WHAT THE TASK ASKS =>
Look over the listing below and report how many of its lines contain the string "agent", with no other words.

SUPPLIED DATA =>

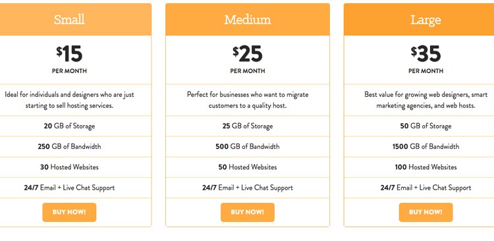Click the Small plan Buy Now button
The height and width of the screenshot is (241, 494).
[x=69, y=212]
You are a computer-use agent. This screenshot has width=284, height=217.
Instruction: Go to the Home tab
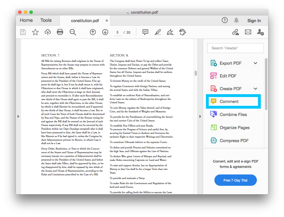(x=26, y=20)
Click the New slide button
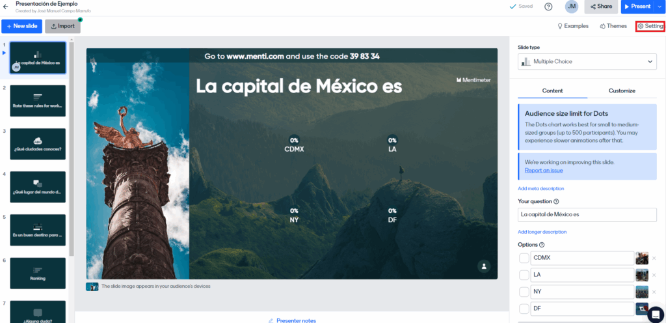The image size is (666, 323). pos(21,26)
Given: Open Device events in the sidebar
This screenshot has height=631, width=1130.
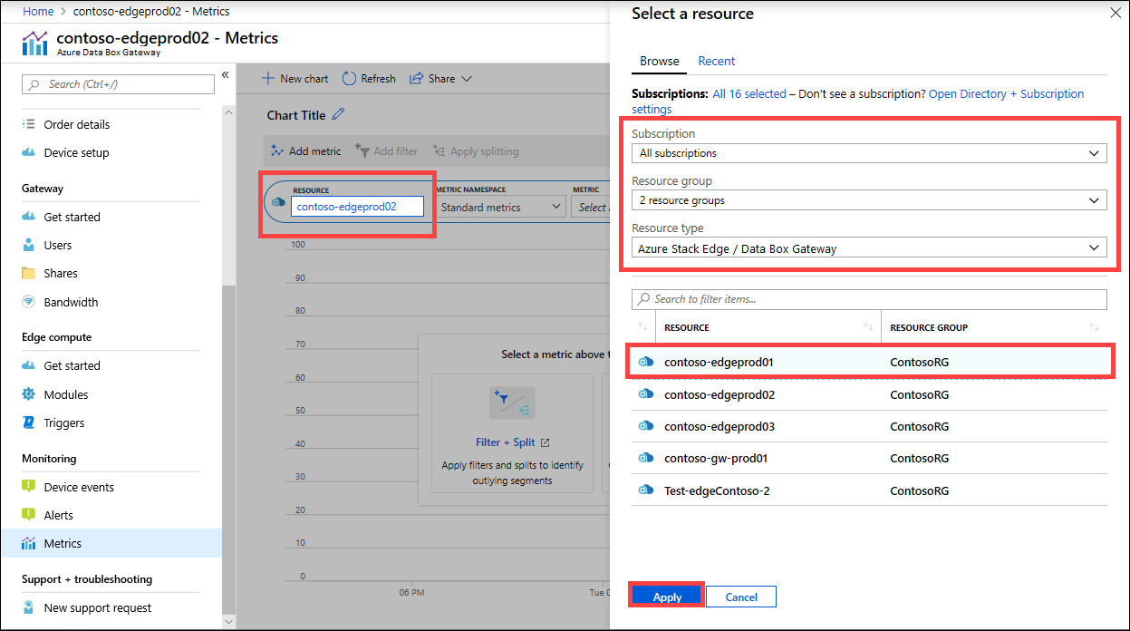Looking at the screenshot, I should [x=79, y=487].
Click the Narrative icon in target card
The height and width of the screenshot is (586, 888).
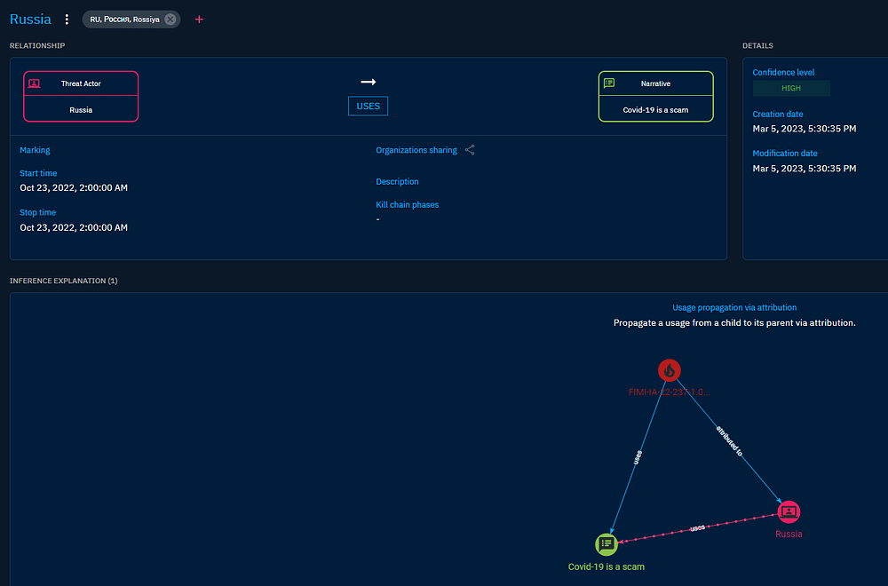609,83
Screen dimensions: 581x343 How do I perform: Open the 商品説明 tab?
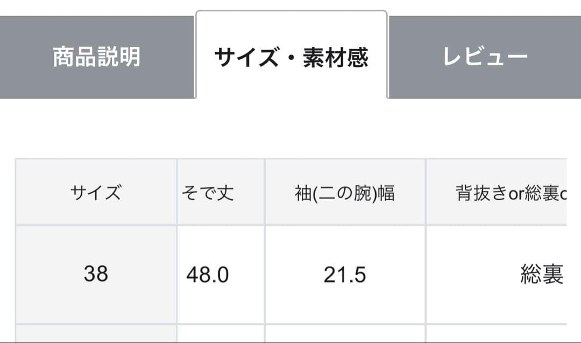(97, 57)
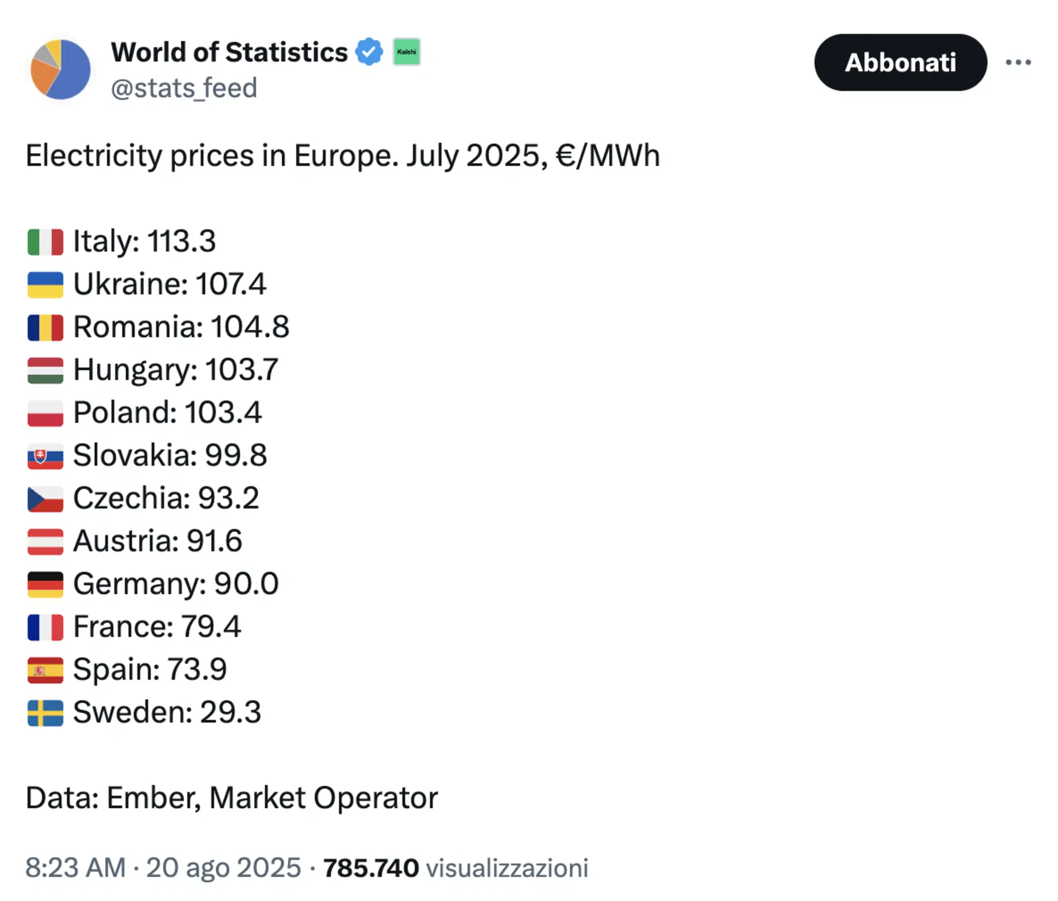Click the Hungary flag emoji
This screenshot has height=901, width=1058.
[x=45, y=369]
* * *
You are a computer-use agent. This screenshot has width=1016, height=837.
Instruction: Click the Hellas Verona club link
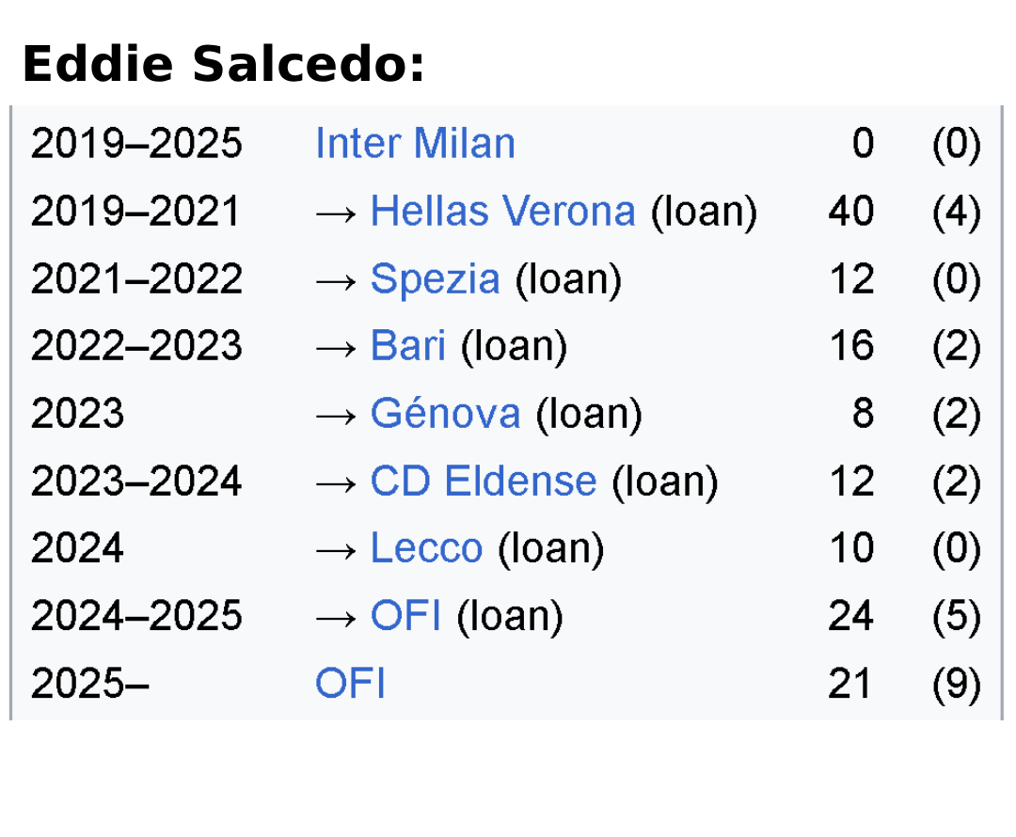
---
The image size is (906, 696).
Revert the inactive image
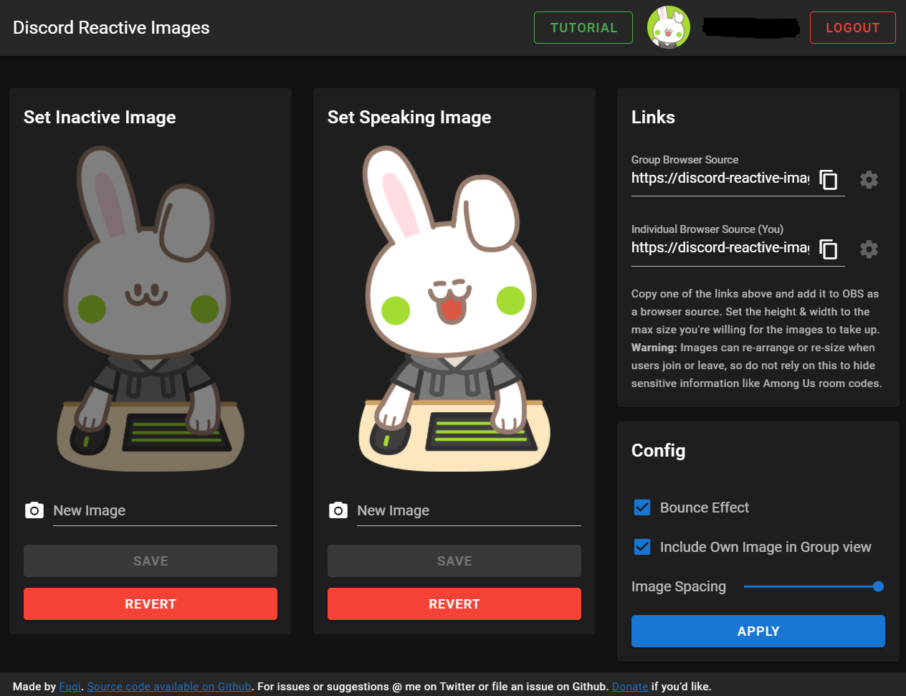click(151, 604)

EXPECTED ANSWER =>
2